## Exercise
Reprint the entries without altering anything.

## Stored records
· · ·
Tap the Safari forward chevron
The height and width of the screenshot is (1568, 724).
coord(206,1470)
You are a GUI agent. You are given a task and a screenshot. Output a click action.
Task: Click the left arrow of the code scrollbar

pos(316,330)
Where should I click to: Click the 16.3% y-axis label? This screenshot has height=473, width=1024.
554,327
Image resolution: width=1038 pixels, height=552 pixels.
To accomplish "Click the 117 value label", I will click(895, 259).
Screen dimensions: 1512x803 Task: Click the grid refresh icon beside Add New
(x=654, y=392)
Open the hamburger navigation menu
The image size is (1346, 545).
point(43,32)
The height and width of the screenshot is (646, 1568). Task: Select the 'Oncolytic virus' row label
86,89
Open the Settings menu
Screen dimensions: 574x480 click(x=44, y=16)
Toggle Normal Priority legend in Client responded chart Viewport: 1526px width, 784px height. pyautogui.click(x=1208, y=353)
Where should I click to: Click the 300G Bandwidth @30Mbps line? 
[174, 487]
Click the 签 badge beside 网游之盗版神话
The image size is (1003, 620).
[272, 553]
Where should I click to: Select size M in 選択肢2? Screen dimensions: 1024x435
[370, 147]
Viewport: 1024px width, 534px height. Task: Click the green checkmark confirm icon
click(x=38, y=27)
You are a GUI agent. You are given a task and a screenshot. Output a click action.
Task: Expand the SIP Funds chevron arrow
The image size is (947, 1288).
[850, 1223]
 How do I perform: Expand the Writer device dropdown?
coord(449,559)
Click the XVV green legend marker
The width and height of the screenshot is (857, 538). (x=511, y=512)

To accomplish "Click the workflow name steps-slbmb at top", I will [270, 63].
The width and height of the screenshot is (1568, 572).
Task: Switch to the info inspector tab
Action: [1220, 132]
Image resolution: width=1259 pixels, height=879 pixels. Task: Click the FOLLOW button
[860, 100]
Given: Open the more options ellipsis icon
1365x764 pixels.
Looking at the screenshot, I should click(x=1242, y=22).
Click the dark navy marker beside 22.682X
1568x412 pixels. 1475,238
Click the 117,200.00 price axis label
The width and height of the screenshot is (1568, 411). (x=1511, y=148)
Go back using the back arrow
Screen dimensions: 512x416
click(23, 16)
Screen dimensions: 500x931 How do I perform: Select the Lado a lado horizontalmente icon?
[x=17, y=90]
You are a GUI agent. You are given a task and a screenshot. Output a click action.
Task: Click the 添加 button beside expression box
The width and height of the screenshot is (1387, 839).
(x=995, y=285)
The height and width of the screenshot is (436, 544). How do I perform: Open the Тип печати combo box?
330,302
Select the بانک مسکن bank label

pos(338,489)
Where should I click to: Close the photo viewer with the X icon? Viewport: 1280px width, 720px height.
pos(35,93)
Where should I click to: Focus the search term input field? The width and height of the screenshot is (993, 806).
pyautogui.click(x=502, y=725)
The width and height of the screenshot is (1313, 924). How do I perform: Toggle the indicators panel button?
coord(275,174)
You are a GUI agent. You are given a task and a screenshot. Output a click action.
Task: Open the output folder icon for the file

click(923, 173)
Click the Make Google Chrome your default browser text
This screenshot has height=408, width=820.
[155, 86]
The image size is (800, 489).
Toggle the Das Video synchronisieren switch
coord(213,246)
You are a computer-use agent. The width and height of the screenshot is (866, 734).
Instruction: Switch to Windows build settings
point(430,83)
· · ·
## Exercise response
Tap the Safari forward chevron
The height and width of the screenshot is (1568, 724).
coord(206,1470)
You are a GUI agent. You are given a task and a screenshot. Output a click action.
Task: Click the left arrow of the code scrollbar

pos(316,330)
Where should I click to: Click the 16.3% y-axis label? This screenshot has height=473, width=1024.
554,327
Image resolution: width=1038 pixels, height=552 pixels.
To accomplish "Click the 117 value label", I will click(895, 259).
Screen dimensions: 1512x803 Task: Click the grid refresh icon beside Add New
(x=654, y=392)
Open the hamburger navigation menu
The image size is (1346, 545).
point(43,32)
The height and width of the screenshot is (646, 1568). Task: Select the 'Oncolytic virus' row label
86,89
Open the Settings menu
Screen dimensions: 574x480 click(x=44, y=16)
Toggle Normal Priority legend in Client responded chart Viewport: 1526px width, 784px height. pyautogui.click(x=1208, y=353)
Where should I click to: Click the 300G Bandwidth @30Mbps line? 
[174, 487]
Click the 签 badge beside 网游之盗版神话
The image size is (1003, 620).
[272, 553]
Where should I click to: Select size M in 選択肢2? Screen dimensions: 1024x435
[370, 147]
Viewport: 1024px width, 534px height. Task: Click the green checkmark confirm icon
click(x=38, y=27)
You are a GUI agent. You are given a task and a screenshot. Output a click action.
Task: Expand the SIP Funds chevron arrow
The image size is (947, 1288).
[850, 1223]
 How do I perform: Expand the Writer device dropdown?
coord(449,559)
Click the XVV green legend marker
The width and height of the screenshot is (857, 538). (x=511, y=512)

To accomplish "Click the workflow name steps-slbmb at top", I will [270, 63].
The width and height of the screenshot is (1568, 572).
Task: Switch to the info inspector tab
Action: [1220, 132]
Image resolution: width=1259 pixels, height=879 pixels. Task: Click the FOLLOW button
[860, 100]
Given: Open the more options ellipsis icon
1365x764 pixels.
Looking at the screenshot, I should click(x=1242, y=22).
Click the dark navy marker beside 22.682X
1568x412 pixels. 1475,238
Click the 117,200.00 price axis label
The width and height of the screenshot is (1568, 411). (x=1511, y=148)
Go back using the back arrow
Screen dimensions: 512x416
click(23, 16)
Screen dimensions: 500x931 How do I perform: Select the Lado a lado horizontalmente icon?
[x=17, y=90]
You are a GUI agent. You are given a task and a screenshot. Output a click action.
Task: Click the 添加 button beside expression box
The width and height of the screenshot is (1387, 839).
(x=995, y=285)
The height and width of the screenshot is (436, 544). How do I perform: Open the Тип печати combo box?
330,302
Select the بانک مسکن bank label

pos(338,489)
Where should I click to: Close the photo viewer with the X icon? Viewport: 1280px width, 720px height.
pos(35,93)
Where should I click to: Focus the search term input field? The width and height of the screenshot is (993, 806).
pyautogui.click(x=502, y=725)
The width and height of the screenshot is (1313, 924). How do I perform: Toggle the indicators panel button?
coord(275,174)
You are a GUI agent. You are given a task and a screenshot. Output a click action.
Task: Open the output folder icon for the file

click(923, 173)
Click the Make Google Chrome your default browser text
This screenshot has height=408, width=820.
[155, 86]
The image size is (800, 489).
Toggle the Das Video synchronisieren switch
coord(213,246)
You are a computer-use agent. The width and height of the screenshot is (866, 734).
Instruction: Switch to Windows build settings
point(430,83)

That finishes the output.